**EXERCISE DETAILS**
Each record below should be printed exactly as it was written.

**DATA SECTION**
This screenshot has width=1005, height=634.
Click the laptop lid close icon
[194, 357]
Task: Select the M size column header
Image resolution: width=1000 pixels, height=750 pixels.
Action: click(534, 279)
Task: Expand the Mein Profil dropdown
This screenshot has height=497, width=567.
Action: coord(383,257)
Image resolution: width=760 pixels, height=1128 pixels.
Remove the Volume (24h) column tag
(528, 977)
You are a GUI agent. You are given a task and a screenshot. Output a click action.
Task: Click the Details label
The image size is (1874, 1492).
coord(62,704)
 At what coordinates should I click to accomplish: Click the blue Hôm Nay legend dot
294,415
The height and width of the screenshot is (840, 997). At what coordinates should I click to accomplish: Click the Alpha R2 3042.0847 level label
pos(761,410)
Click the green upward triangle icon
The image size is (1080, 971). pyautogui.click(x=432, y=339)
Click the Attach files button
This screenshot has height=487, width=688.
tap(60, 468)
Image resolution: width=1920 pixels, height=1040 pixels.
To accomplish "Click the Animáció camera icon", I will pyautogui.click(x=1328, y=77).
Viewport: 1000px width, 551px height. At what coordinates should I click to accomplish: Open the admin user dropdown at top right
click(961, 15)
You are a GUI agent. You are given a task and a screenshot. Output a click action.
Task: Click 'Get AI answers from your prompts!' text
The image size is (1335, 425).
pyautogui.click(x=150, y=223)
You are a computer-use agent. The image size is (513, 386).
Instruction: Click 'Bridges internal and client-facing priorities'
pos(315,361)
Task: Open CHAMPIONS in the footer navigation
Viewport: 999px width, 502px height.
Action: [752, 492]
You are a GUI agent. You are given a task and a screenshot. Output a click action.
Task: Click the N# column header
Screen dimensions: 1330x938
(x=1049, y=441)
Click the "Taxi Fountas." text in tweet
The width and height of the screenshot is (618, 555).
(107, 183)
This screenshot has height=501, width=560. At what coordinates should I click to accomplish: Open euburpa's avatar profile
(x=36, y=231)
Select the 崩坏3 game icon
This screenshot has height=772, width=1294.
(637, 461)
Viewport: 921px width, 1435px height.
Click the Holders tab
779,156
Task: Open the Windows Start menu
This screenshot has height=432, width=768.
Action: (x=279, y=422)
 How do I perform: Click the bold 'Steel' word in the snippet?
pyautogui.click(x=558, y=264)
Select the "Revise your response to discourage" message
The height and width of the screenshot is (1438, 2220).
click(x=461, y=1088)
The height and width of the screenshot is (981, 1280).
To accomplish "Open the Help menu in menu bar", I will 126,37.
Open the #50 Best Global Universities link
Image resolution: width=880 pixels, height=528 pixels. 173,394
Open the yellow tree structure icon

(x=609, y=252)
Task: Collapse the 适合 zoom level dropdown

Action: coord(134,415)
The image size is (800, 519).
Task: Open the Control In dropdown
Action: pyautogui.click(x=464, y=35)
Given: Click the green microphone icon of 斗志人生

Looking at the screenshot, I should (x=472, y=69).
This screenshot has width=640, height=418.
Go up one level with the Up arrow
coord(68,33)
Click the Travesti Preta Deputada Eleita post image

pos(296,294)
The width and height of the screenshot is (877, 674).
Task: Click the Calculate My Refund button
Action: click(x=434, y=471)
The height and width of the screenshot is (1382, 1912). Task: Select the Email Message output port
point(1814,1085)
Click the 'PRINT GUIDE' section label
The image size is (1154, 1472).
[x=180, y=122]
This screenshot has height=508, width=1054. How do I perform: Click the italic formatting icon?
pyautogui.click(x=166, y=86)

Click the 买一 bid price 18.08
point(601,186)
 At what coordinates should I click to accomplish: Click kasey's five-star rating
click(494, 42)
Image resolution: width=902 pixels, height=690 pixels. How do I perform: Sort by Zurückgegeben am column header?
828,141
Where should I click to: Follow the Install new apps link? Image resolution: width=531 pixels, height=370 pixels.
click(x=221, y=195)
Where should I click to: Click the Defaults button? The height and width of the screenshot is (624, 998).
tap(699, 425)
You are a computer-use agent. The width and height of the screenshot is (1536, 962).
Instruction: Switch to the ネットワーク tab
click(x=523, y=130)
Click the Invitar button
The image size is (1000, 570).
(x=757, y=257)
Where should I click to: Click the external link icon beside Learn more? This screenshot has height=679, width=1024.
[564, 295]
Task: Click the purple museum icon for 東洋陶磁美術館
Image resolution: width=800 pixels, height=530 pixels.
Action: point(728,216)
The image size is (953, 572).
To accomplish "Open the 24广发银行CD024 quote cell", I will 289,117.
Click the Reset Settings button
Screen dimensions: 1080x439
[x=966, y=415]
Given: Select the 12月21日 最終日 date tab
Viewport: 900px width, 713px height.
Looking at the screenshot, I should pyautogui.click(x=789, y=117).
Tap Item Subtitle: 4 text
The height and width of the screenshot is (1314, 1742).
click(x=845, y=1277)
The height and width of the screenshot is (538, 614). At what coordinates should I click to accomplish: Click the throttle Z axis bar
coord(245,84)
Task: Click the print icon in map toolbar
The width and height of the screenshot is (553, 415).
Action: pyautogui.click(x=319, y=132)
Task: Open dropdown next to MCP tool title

**YOUR RESPONSE**
This screenshot has width=1005, height=634.
Click the laptop lid close icon
[194, 357]
Task: Select the M size column header
Image resolution: width=1000 pixels, height=750 pixels.
Action: click(534, 279)
Task: Expand the Mein Profil dropdown
This screenshot has height=497, width=567.
Action: coord(383,257)
Image resolution: width=760 pixels, height=1128 pixels.
Remove the Volume (24h) column tag
(528, 977)
You are a GUI agent. You are given a task and a screenshot. Output a click action.
Task: Click the Details label
The image size is (1874, 1492).
coord(62,704)
 At what coordinates should I click to accomplish: Click the blue Hôm Nay legend dot
294,415
The height and width of the screenshot is (840, 997). At what coordinates should I click to accomplish: Click the Alpha R2 3042.0847 level label
pos(761,410)
Click the green upward triangle icon
The image size is (1080, 971). pyautogui.click(x=432, y=339)
Click the Attach files button
This screenshot has height=487, width=688.
tap(60, 468)
Image resolution: width=1920 pixels, height=1040 pixels.
To accomplish "Click the Animáció camera icon", I will pyautogui.click(x=1328, y=77).
Viewport: 1000px width, 551px height. At what coordinates should I click to accomplish: Open the admin user dropdown at top right
click(961, 15)
You are a GUI agent. You are given a task and a screenshot. Output a click action.
Task: Click 'Get AI answers from your prompts!' text
The image size is (1335, 425).
pyautogui.click(x=150, y=223)
You are a computer-use agent. The image size is (513, 386).
Instruction: Click 'Bridges internal and client-facing priorities'
pos(315,361)
Task: Open CHAMPIONS in the footer navigation
Viewport: 999px width, 502px height.
Action: [752, 492]
You are a GUI agent. You are given a task and a screenshot. Output a click action.
Task: Click the N# column header
Screen dimensions: 1330x938
(x=1049, y=441)
Click the "Taxi Fountas." text in tweet
The width and height of the screenshot is (618, 555).
(107, 183)
This screenshot has height=501, width=560. At what coordinates should I click to accomplish: Open euburpa's avatar profile
(x=36, y=231)
Select the 崩坏3 game icon
This screenshot has height=772, width=1294.
(637, 461)
Viewport: 921px width, 1435px height.
Click the Holders tab
779,156
Task: Open the Windows Start menu
This screenshot has height=432, width=768.
Action: (x=279, y=422)
 How do I perform: Click the bold 'Steel' word in the snippet?
pyautogui.click(x=558, y=264)
Select the "Revise your response to discourage" message
The height and width of the screenshot is (1438, 2220).
click(x=461, y=1088)
The height and width of the screenshot is (981, 1280).
To accomplish "Open the Help menu in menu bar", I will 126,37.
Open the #50 Best Global Universities link
Image resolution: width=880 pixels, height=528 pixels. 173,394
Open the yellow tree structure icon

(x=609, y=252)
Task: Collapse the 适合 zoom level dropdown

Action: coord(134,415)
The image size is (800, 519).
Task: Open the Control In dropdown
Action: pyautogui.click(x=464, y=35)
Given: Click the green microphone icon of 斗志人生

Looking at the screenshot, I should (x=472, y=69).
This screenshot has width=640, height=418.
Go up one level with the Up arrow
coord(68,33)
Click the Travesti Preta Deputada Eleita post image

pos(296,294)
The width and height of the screenshot is (877, 674).
Task: Click the Calculate My Refund button
Action: click(x=434, y=471)
The height and width of the screenshot is (1382, 1912). Task: Select the Email Message output port
point(1814,1085)
Click the 'PRINT GUIDE' section label
The image size is (1154, 1472).
[x=180, y=122]
This screenshot has height=508, width=1054. How do I perform: Click the italic formatting icon?
pyautogui.click(x=166, y=86)

Click the 买一 bid price 18.08
point(601,186)
 At what coordinates should I click to accomplish: Click kasey's five-star rating
click(494, 42)
Image resolution: width=902 pixels, height=690 pixels. How do I perform: Sort by Zurückgegeben am column header?
828,141
Where should I click to: Follow the Install new apps link? Image resolution: width=531 pixels, height=370 pixels.
click(x=221, y=195)
Where should I click to: Click the Defaults button? The height and width of the screenshot is (624, 998).
tap(699, 425)
You are a computer-use agent. The width and height of the screenshot is (1536, 962).
Instruction: Switch to the ネットワーク tab
click(x=523, y=130)
Click the Invitar button
The image size is (1000, 570).
(x=757, y=257)
Where should I click to: Click the external link icon beside Learn more? This screenshot has height=679, width=1024.
[564, 295]
Task: Click the purple museum icon for 東洋陶磁美術館
Image resolution: width=800 pixels, height=530 pixels.
Action: point(728,216)
The image size is (953, 572).
To accomplish "Open the 24广发银行CD024 quote cell", I will 289,117.
Click the Reset Settings button
Screen dimensions: 1080x439
[x=966, y=415]
Given: Select the 12月21日 最終日 date tab
Viewport: 900px width, 713px height.
Looking at the screenshot, I should pyautogui.click(x=789, y=117).
Tap Item Subtitle: 4 text
The height and width of the screenshot is (1314, 1742).
click(x=845, y=1277)
The height and width of the screenshot is (538, 614). At what coordinates should I click to accomplish: Click the throttle Z axis bar
coord(245,84)
Task: Click the print icon in map toolbar
The width and height of the screenshot is (553, 415).
Action: pyautogui.click(x=319, y=132)
Task: Open dropdown next to MCP tool title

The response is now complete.